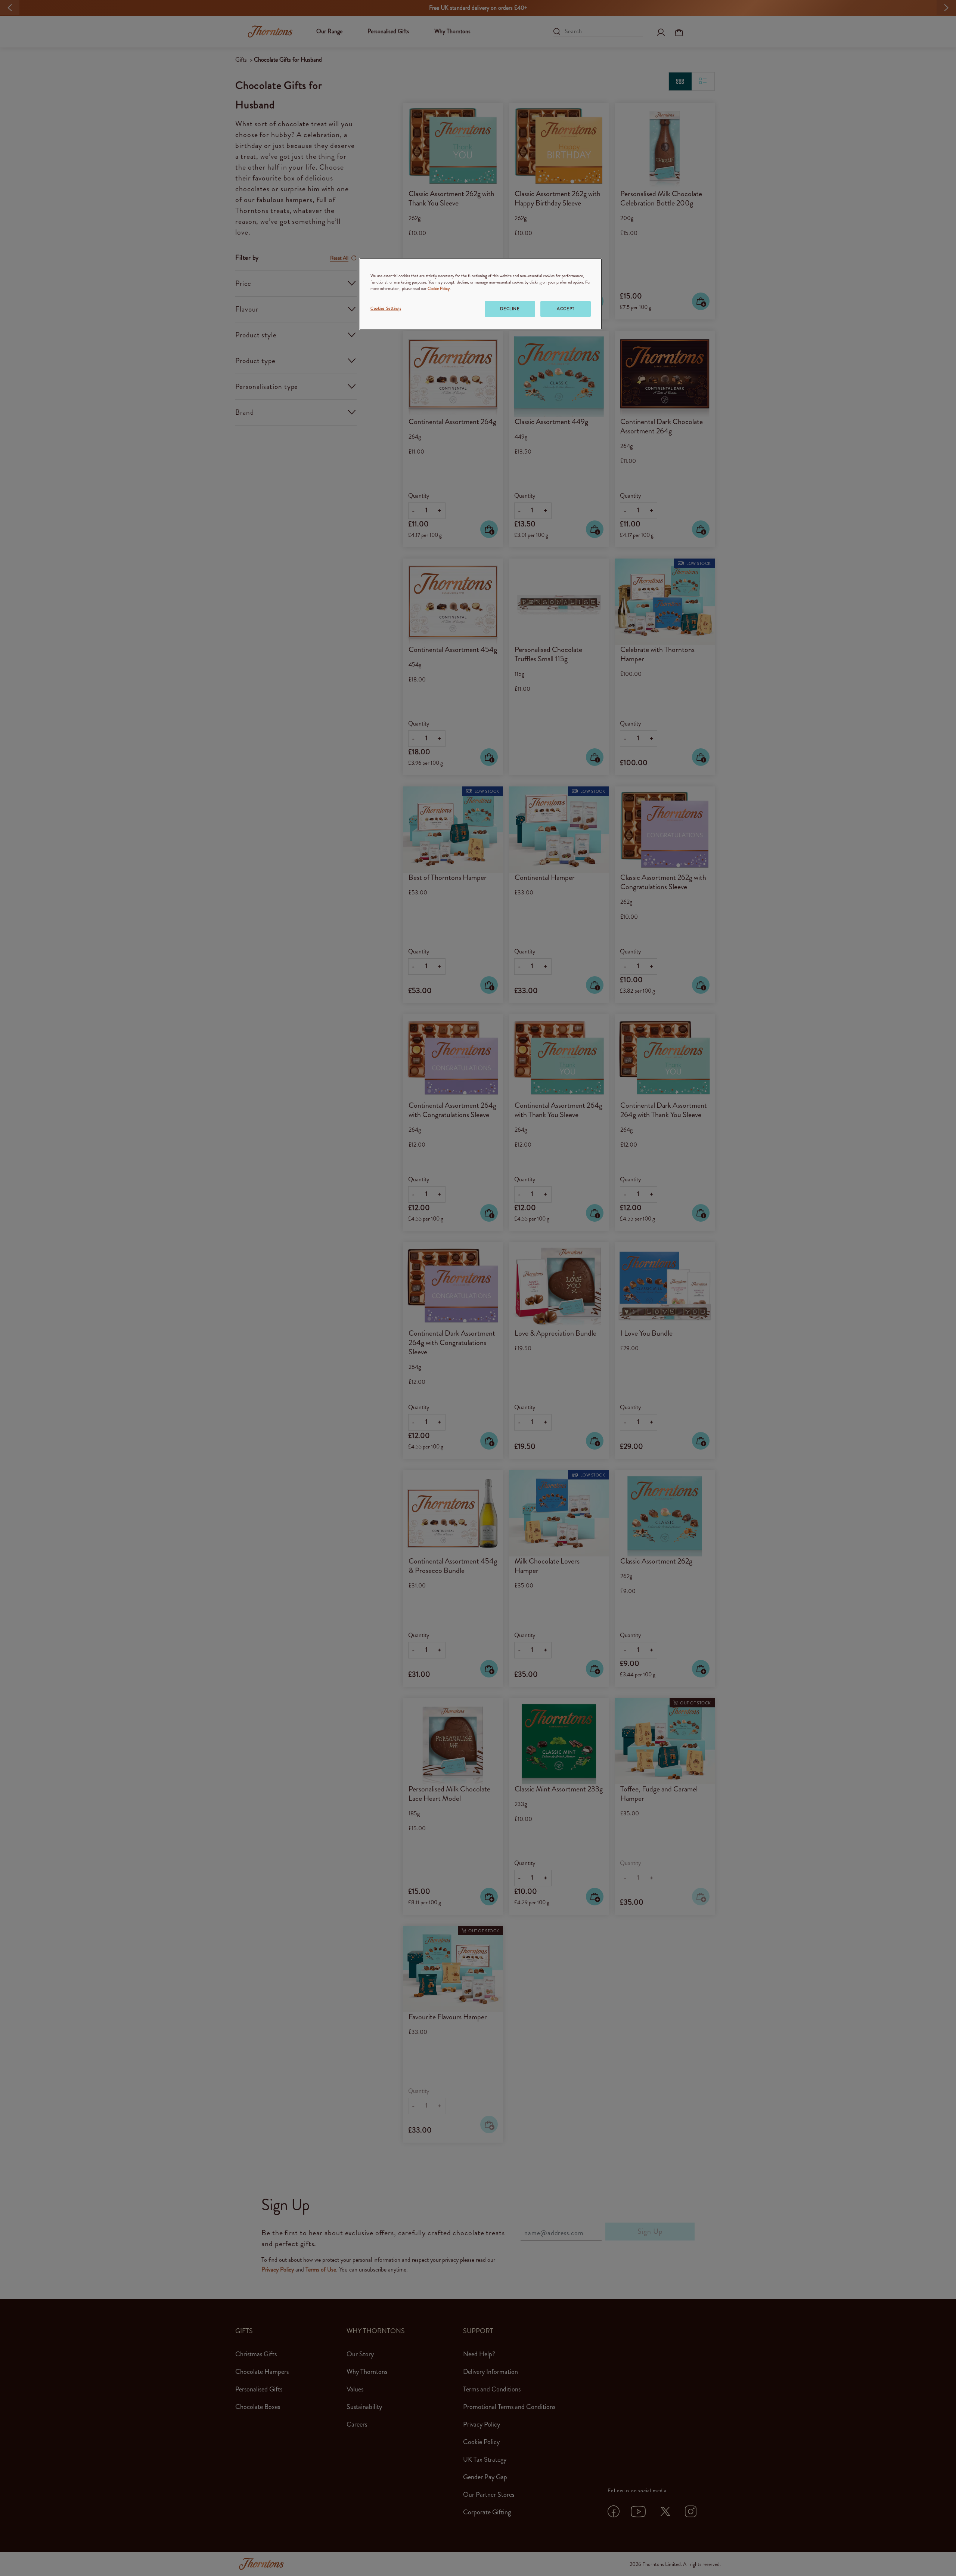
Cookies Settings (385, 308)
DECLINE (510, 309)
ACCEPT (565, 309)
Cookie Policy (439, 288)
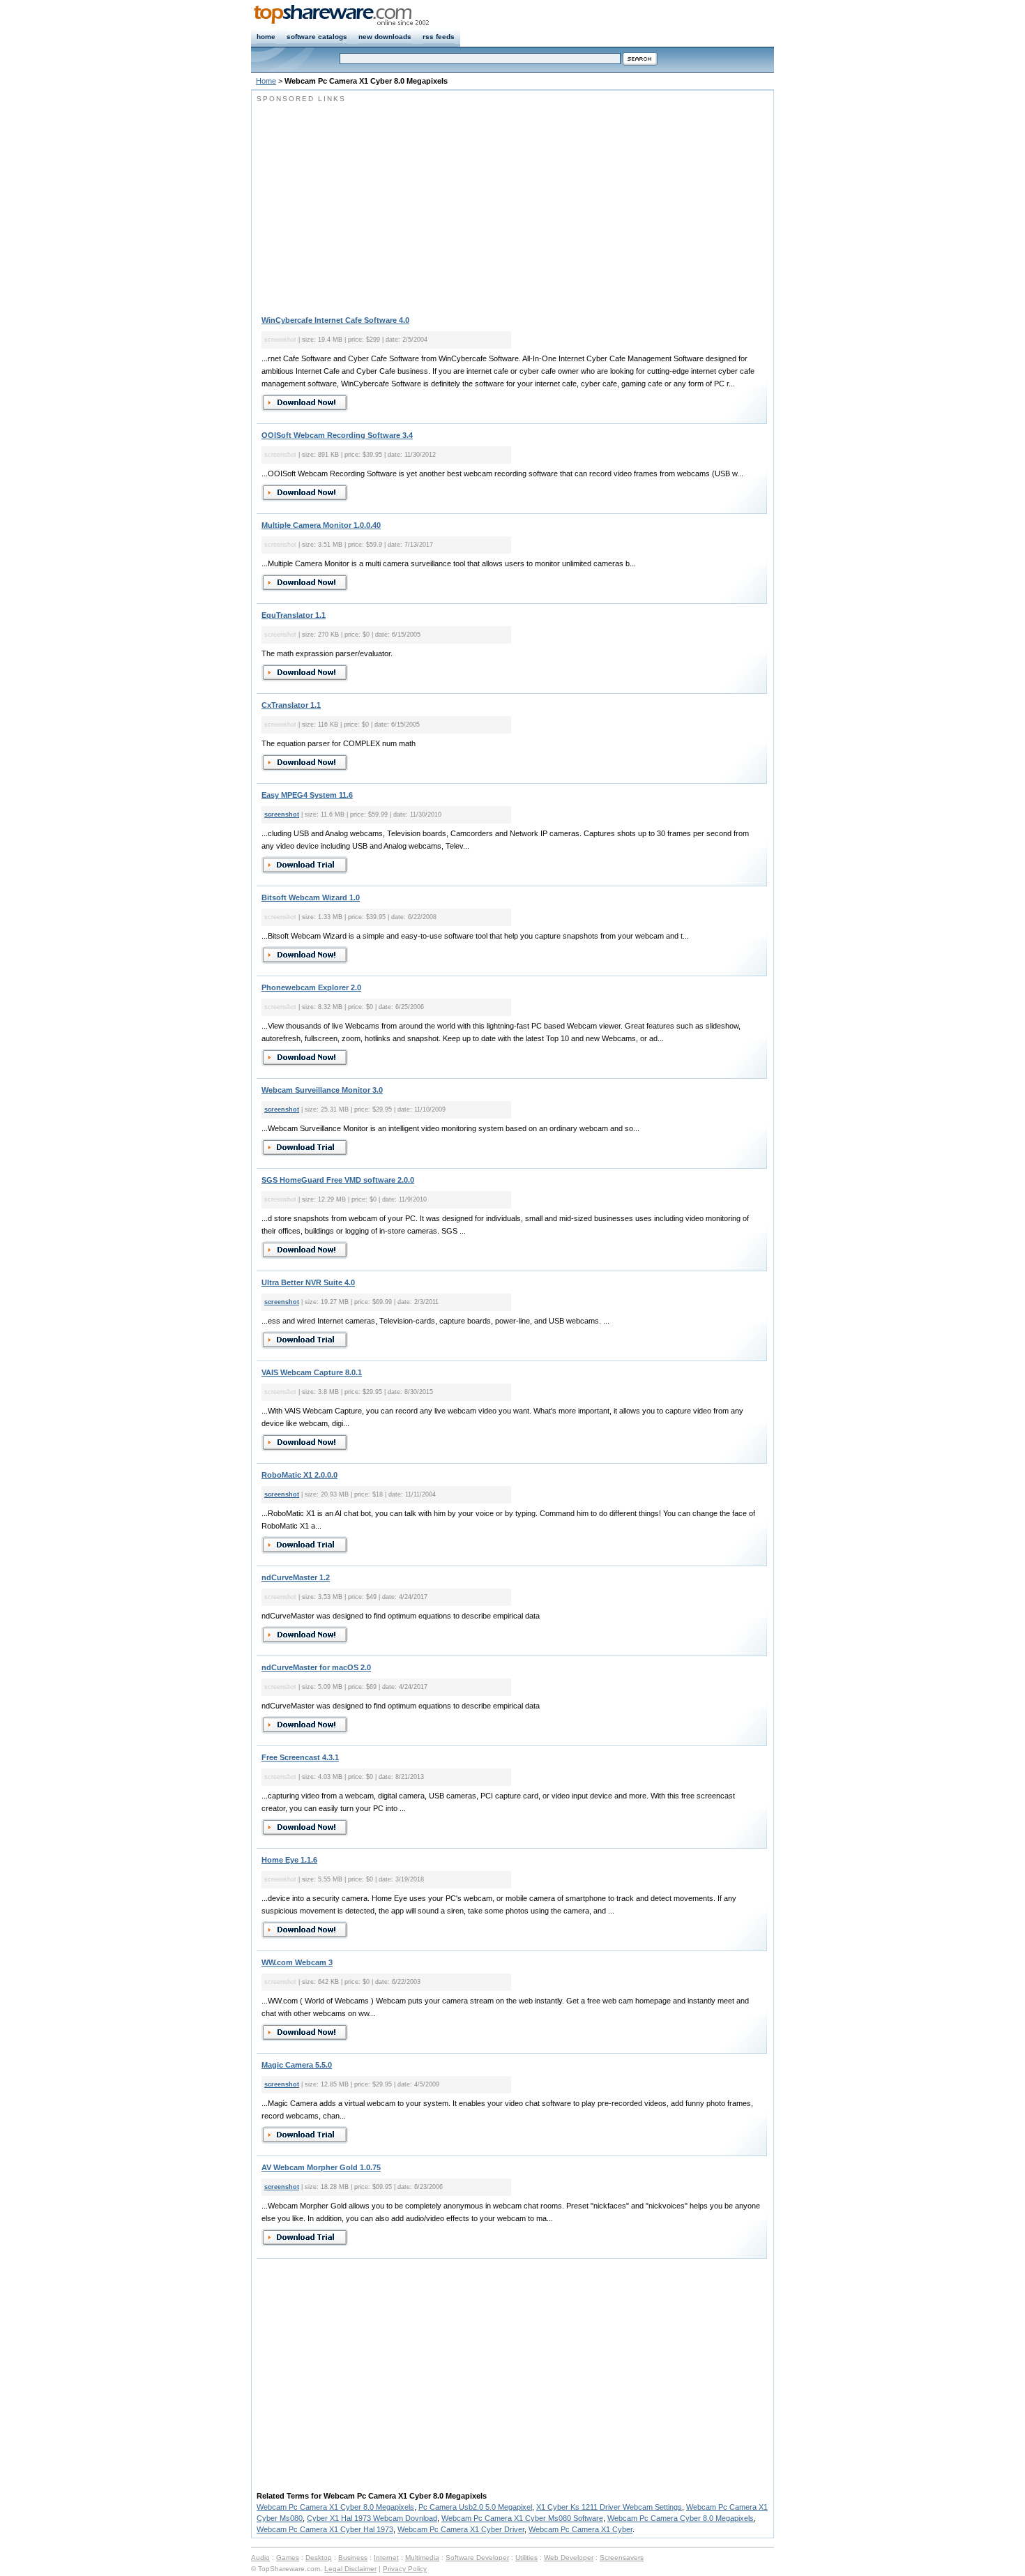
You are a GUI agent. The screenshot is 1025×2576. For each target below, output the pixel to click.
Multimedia (422, 2557)
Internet (386, 2557)
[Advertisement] (374, 202)
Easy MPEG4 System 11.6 (307, 795)
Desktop (318, 2557)
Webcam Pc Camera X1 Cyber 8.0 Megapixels (335, 2507)
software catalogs (317, 36)
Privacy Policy (405, 2569)
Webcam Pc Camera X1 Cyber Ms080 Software (522, 2518)
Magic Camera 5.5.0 (296, 2065)
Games (287, 2557)
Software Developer (477, 2557)
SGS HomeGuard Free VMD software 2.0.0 (337, 1180)
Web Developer (568, 2557)
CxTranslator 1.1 (291, 705)
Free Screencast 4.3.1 (300, 1757)
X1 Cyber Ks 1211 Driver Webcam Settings (609, 2507)
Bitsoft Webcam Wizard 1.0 (310, 897)
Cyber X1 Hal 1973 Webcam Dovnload (372, 2518)
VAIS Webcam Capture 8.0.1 (311, 1372)
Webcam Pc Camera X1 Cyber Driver (460, 2529)
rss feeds (439, 36)
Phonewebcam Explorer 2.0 (311, 987)
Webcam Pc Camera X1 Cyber (580, 2529)
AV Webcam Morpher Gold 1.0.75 (321, 2167)
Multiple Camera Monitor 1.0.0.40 (321, 525)
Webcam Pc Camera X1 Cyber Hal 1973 (325, 2529)
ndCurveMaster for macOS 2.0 (316, 1667)
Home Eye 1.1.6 (289, 1860)
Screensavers (622, 2557)
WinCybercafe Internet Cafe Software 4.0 (335, 320)
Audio (260, 2557)
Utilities (526, 2557)
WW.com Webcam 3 (297, 1962)
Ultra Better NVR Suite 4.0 (308, 1282)
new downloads (384, 36)
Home (266, 81)
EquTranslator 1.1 (293, 615)
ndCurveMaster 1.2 (295, 1577)
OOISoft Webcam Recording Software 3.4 (337, 435)
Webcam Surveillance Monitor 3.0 (322, 1090)
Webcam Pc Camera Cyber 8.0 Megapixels (680, 2518)
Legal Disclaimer (350, 2569)
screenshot (281, 814)
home (266, 36)
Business (352, 2557)
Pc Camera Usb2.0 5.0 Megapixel (475, 2507)
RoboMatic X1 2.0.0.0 (299, 1475)
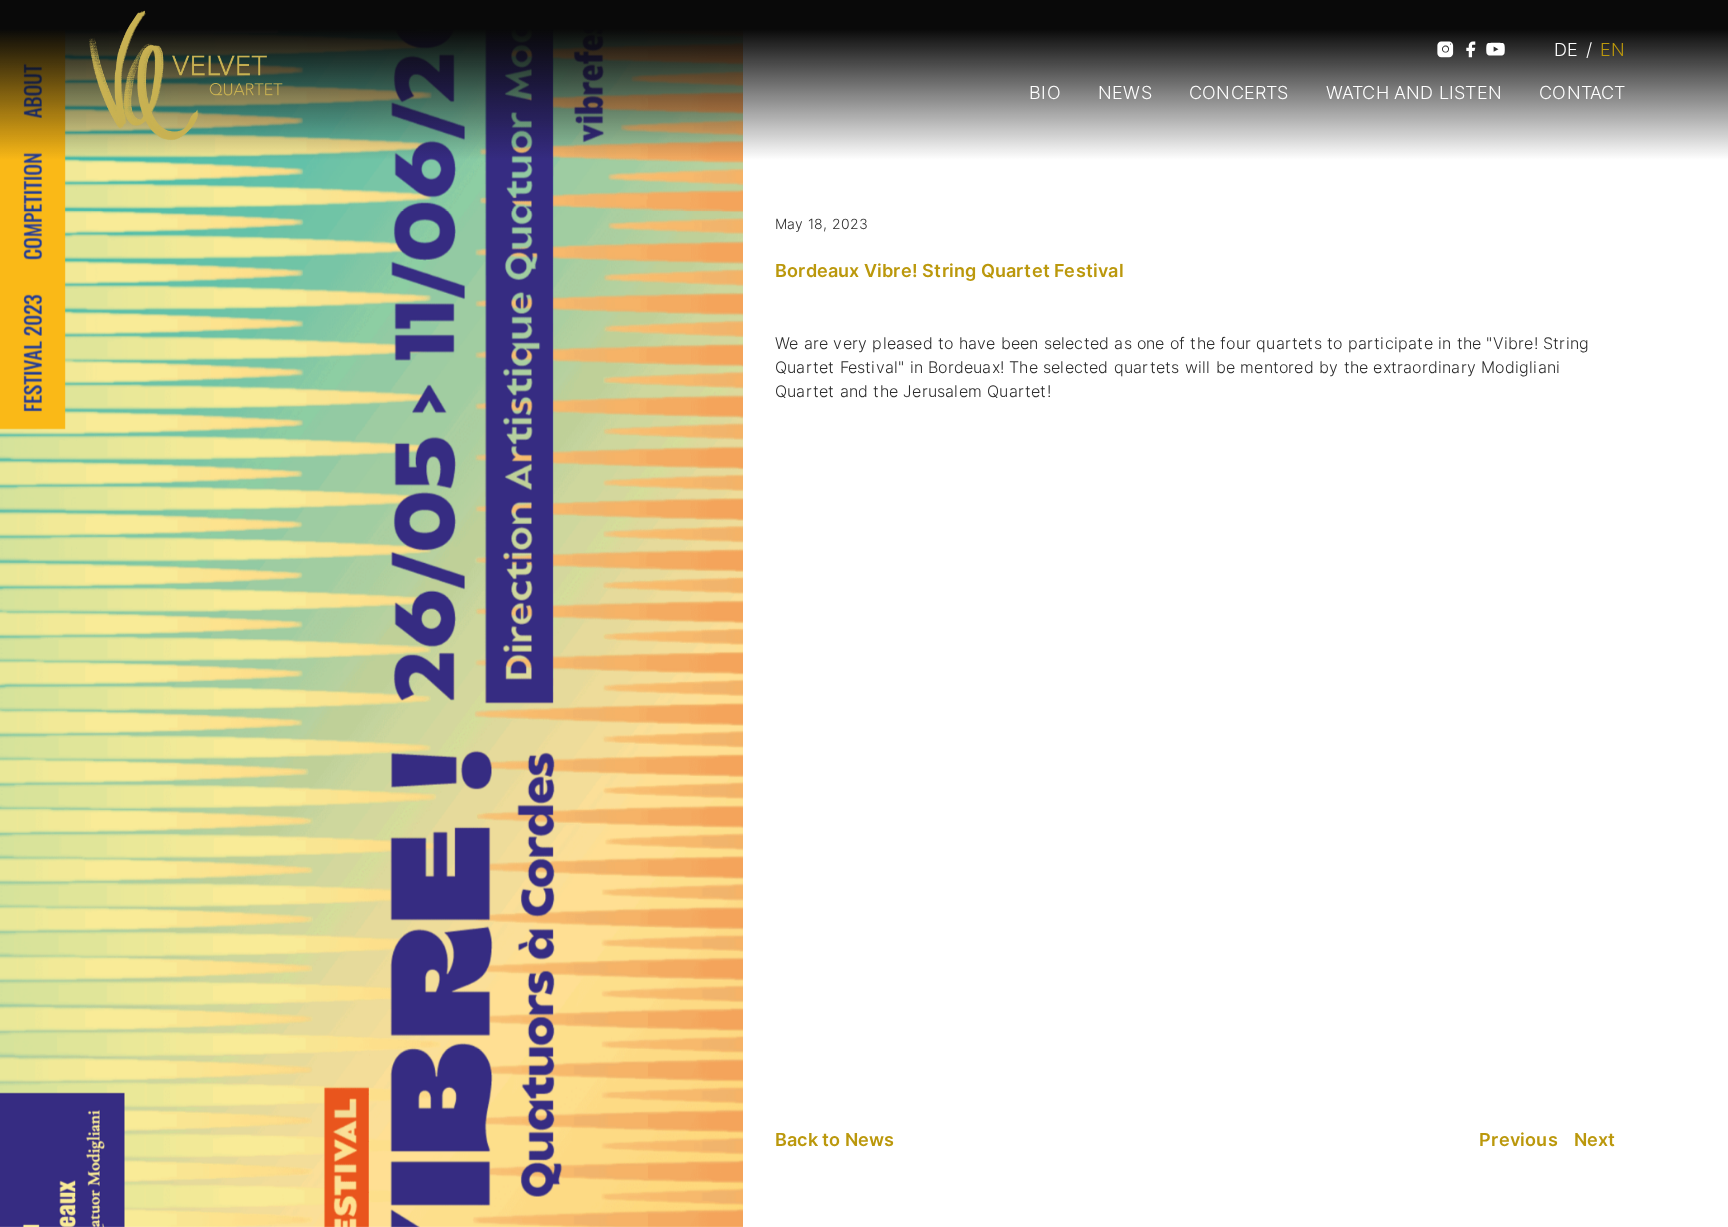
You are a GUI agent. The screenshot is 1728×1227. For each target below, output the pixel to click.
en (1612, 49)
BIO (1045, 92)
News (1125, 92)
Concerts (1239, 92)
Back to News (834, 1139)
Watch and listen (1414, 92)
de (1566, 49)
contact (1582, 92)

**********

> _Activity_: Scan the records for lines that hold "Settings", and reproduce each one you find.

> _Result for this exercise_:
Cookies Settings (385, 308)
X1 Cyber Ks 1211 Driver Webcam Settings (609, 2507)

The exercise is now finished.